Le cadre classique est bien sûr celui de l'ASBL, censé garantir l'absence de but lucratif et un certain contrôle démocratique de la part des membres envers les gestionnaires. Il formalise l'existence d'une assemblée générale réunissant tous les membres, qui décide des orientations de l'association et élit le conseil d'administration. Ce dernier, responsable de ses actes devant l'assemblée générale, est chargé de la gestion quotidienne et de l'exécution des décisions prises par l'ensemble des membres. Cependant, comme nous l'apprennent beaucoup d'expériences en économie sociale, ce cadre est loin de garantir l'existence réelle de pratiques démocratiques.

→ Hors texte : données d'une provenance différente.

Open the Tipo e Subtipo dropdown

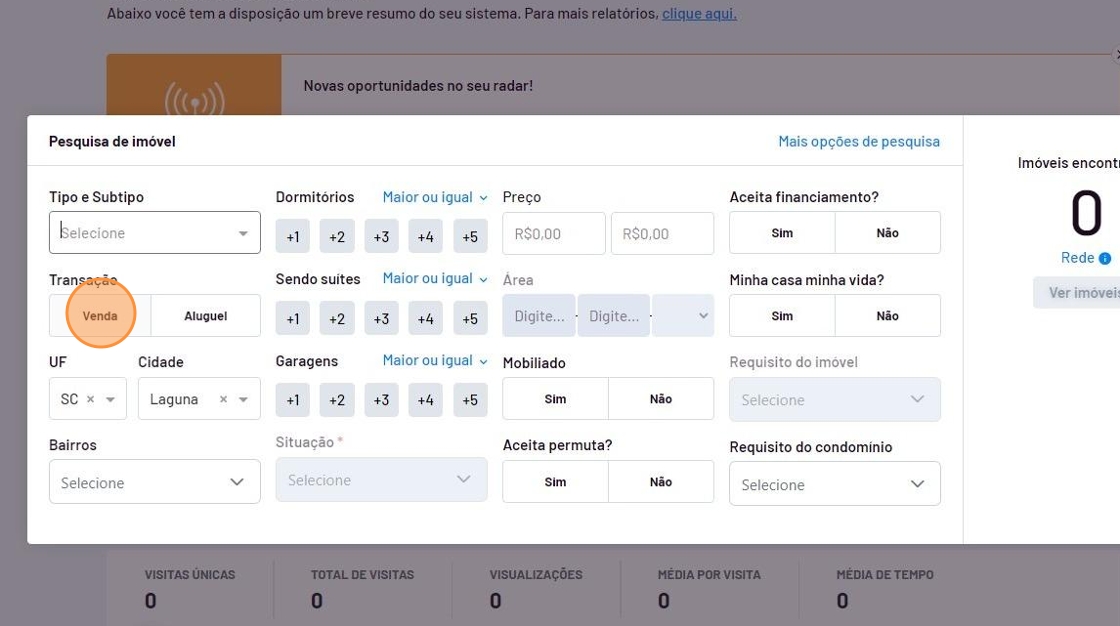[x=154, y=233]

En raison de cette faiblesse, mais aussi de la forme de démocratie qu'il promeut, ce statut d'ASBL est rejeté par beaucoup de SEL. La démocratie en ASBL est en effet représentative, forme jugée trop institutionnalisée et trop peu démocratique par ces SEL, qui cherchent le moyen d'exercer une démocratie plus participative ou plus radicale9. Ainsi, comme le montre l'enquête nationale sur les SEL (2004), si 70 % des SEL français sont des associations de loi 190110, 40 % d'entre eux n'ont pas mis de bureau en place, lui préférant des « pratiques participatives ». Le constat est similaire en Belgique où les SEL préfèrent souvent la possibilité de constituer une association de fait à l'ASBL.

Les SEL ne nient pas la fonction de représentant, ni celle de coordinateur, mais essayent de trouver des formes plus horizontales et participatives qui concrétisent ces fonctions. Ainsi, conscients de la nécessité de formaliser certaines règles, ils rédigent souvent, avec tous les membres intéressés, une charte propre au SEL. Cette charte fixe les modalités monétaires développées plus haut, comme la fixation du prix, les limitations du montant crédité ou débité, mais aussi le processus de décision interne.

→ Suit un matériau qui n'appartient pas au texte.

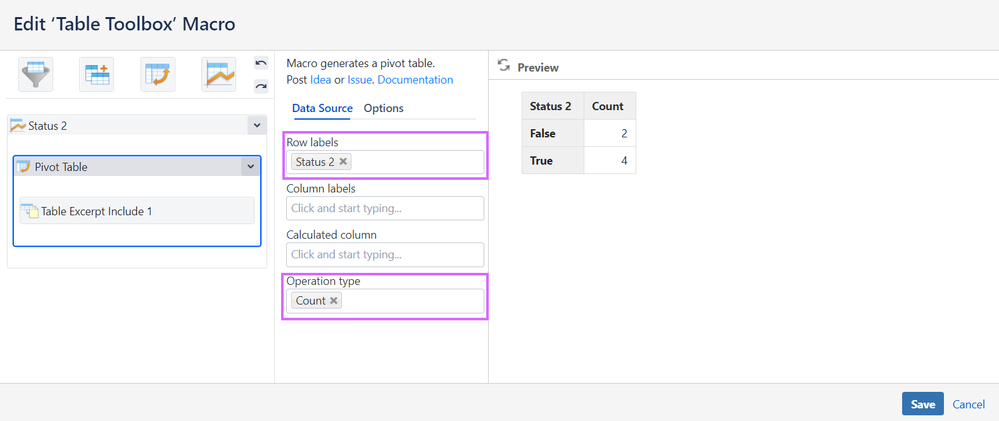Viewport: 999px width, 421px height.
Task: Click the Column labels input field
Action: (x=385, y=208)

Une autre pratique mise en place est la formation de groupes par thèmes (communication, fêtes, web, coordination...). Chaque adhérent est tenu d'être membre passif d'au moins un des groupes et la participation active est fort conseillée. Les efforts sont également réalisés au niveau de l'assemblée des adhérents, que les coordinateurs, quand il y en a, essayent de faire vivre.

Seulement, ce n'est pas parce que les SEL refusent le cadre établi des ASBL et leur préfèrent des pratiques plus innovantes, qu'ils évitent tous les problèmes auxquels font face beaucoup d'associations. Plusieurs chercheurs11 ont ainsi décrit les difficultés à mettre en place ce processus démocratique dans les SEL, dès le stade de leur création. Ils observent un engagement très inégal selon les membres ; le retrait de compétences à des représentants se traduit par un allongement des discussions en séance plénière, ce qui a pour effet de décourager certains membres ; l'équilibre entre l'autorégulation et l'excès de règles se révèle difficile à trouver ; le risque de dérive autoritaire autour d'un leader charismatique, enfin, ne peut pas toujours être évité.

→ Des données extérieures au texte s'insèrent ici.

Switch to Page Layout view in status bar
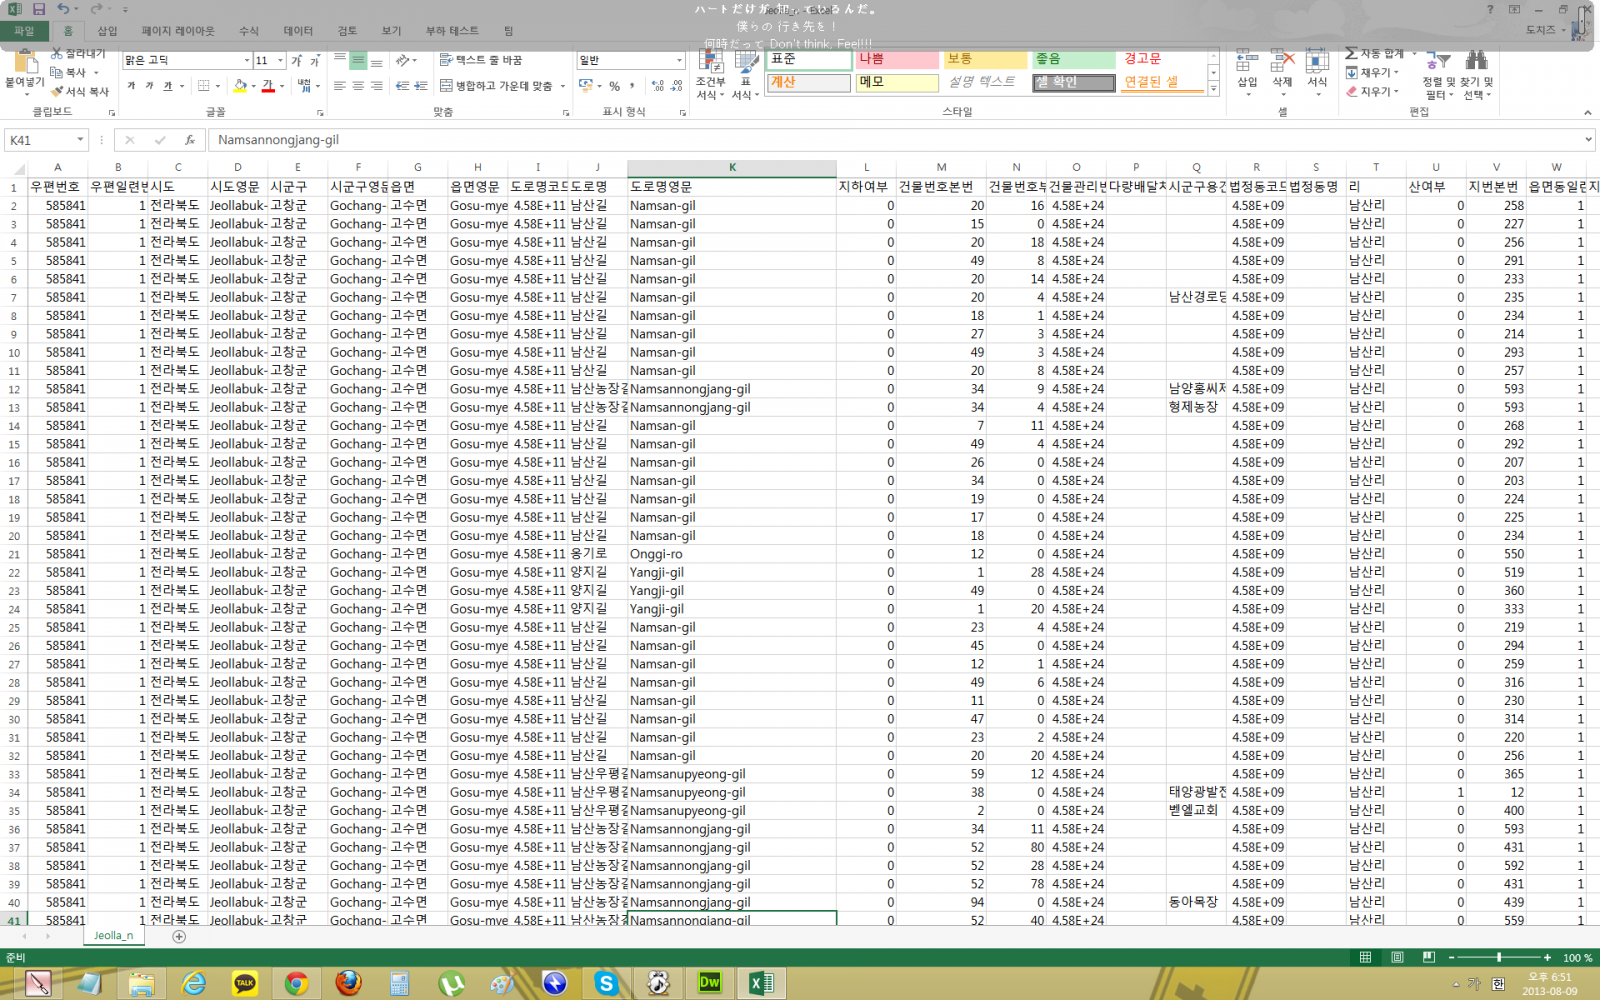 tap(1397, 958)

En résumé, les SEL, en créant une monnaie différente, n'ont pas de problème à être indépendants pour la gestion de cette monnaie. Et la volonté d'installer la démocratie à l'intérieur du SEL est sincère, mais parfois plus difficile à mettre en œuvre qu'on ne le pensait.

Des rapports plus égalitaires

Si la question de l'égalité des rapports économiques et sociaux est à ce point importante dans les SEL, c'est qu'elle représente une réponse possible aux inégalités engendrées par le système économique et ressenties comme profondément injustes. Une plus grande égalité entre les citoyens constitue également un corollaire presque indispensable à l'idéal de démocratie. En effet, des inégalités fortes menacent inévitablement le principe démocratique qui voudrait qu'un homme égale une voix. C'est pourquoi la volonté de restaurer cette égalité est invariablement exprimée dans les chartes des différents SEL.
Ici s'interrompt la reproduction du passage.